North Shore Half-Marathon/Training Logs

Training Log: May 15-May 21

Hello my fellow runner-lover-friends. Welcome to my Training Log for the week of May 15-21! 12 days til the half-marathon, WOO! I’m excited to really get into the nitty gritty of the marathon training. I say this now before training officially begins but I can promise you I’ll be singing a different tune come weekends in August when I’m trying to run a 15+ miler in the heat.

Anyway, on to the training portion of today’s post:

Training Log:
  • Monday: No run scheduled
  • Tuesday: 5 miles @ easy
  • Wednesday: 5 miles @ RP
  • Thursday: Well… I had 5 miles scheduled but pushed to Friday since Thursday had awful weather 🙁
  • Friday: 5 miles @ easy
  • Saturday: No run scheduled BUT I did sign-up for a gym membership (again) and did my first full gym workout in like… two months. I felt great during the workout but the next morning? My chest was S-O-R-E. Pro-tip: DON’T SKIP THE GYM!
  • Sunday: 10 miles @ long – I was scheduled for 12 but was having major stomach issues throughout the entire run and decided to stop just a few miles short. It kinda sucks because I was thisclose to finishing the run but man, oh man, THE ISSUES I WAS HAVING. I’ll say no more.RS Water

Total Mileage: 25 miles

And now we taper. And eat. Also, can we talk about all of the refrigerated pasta options at the grocery store? I had no idea what to pick! I went with Spinach & Ricotta and Proscuitto & Cheese. WE LOVE CHEESE OVA HERE. Who doesn’t, though, let’s be real.

 

Nutrition Log:

Ho boy. This week was relatively good for the most part. I got to the weekend and ran into stomach issues due to some slight overeating and not getting enough of the good stuff. Ya know, like vegetables.

Matt and I went to the mall on Saturday afternoon and for some crazy reason, we decided that getting Blaze Pizza was a good idea. Normally, we LOVE Blaze. It is SO GOOD. It’s like, Chipotle but for pizza. Anyway. It was a terrible idea that day. Matt ran a half on Sunday and I had my long-run scheduled so that + greasy pizza = not a pretty sight. We lived. We learned. That will not be happening again.

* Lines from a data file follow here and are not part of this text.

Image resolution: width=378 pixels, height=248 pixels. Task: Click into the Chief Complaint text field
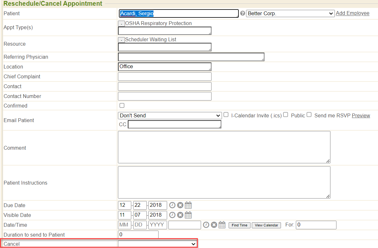[x=165, y=76]
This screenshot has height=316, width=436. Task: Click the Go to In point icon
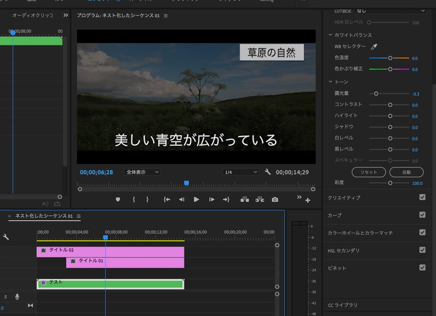[167, 200]
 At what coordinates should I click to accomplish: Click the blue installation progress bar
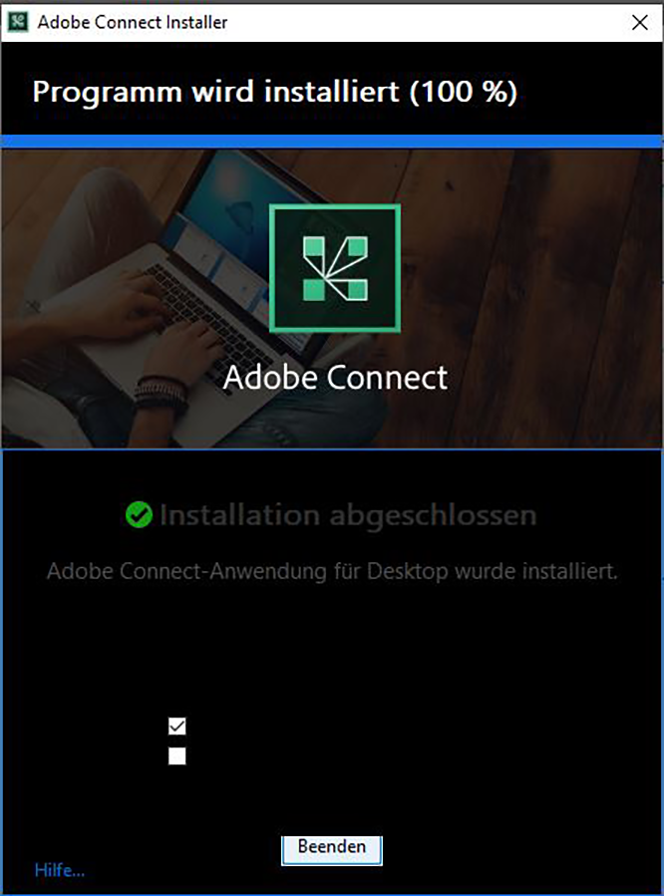point(332,142)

I mean, I was suffering like severe heartburn during my long-run. And I felt a pizza hangover all day. So I decided to get back on the wagon (not that I really fell off but…), and prepared some healthy and delicious foods for this week like: EGG WHITE FRITTATA CUPS and a shrimp & turkey sausage dish (both of which I’ll be sharing). I also took the easy way out for dinner last night and tore apart a store-bought rotisserie chicken, frozen broccoli, and 90-second quinoa and brown rice. DELICIOUS, NUTRITIOUS, NO EFFORT.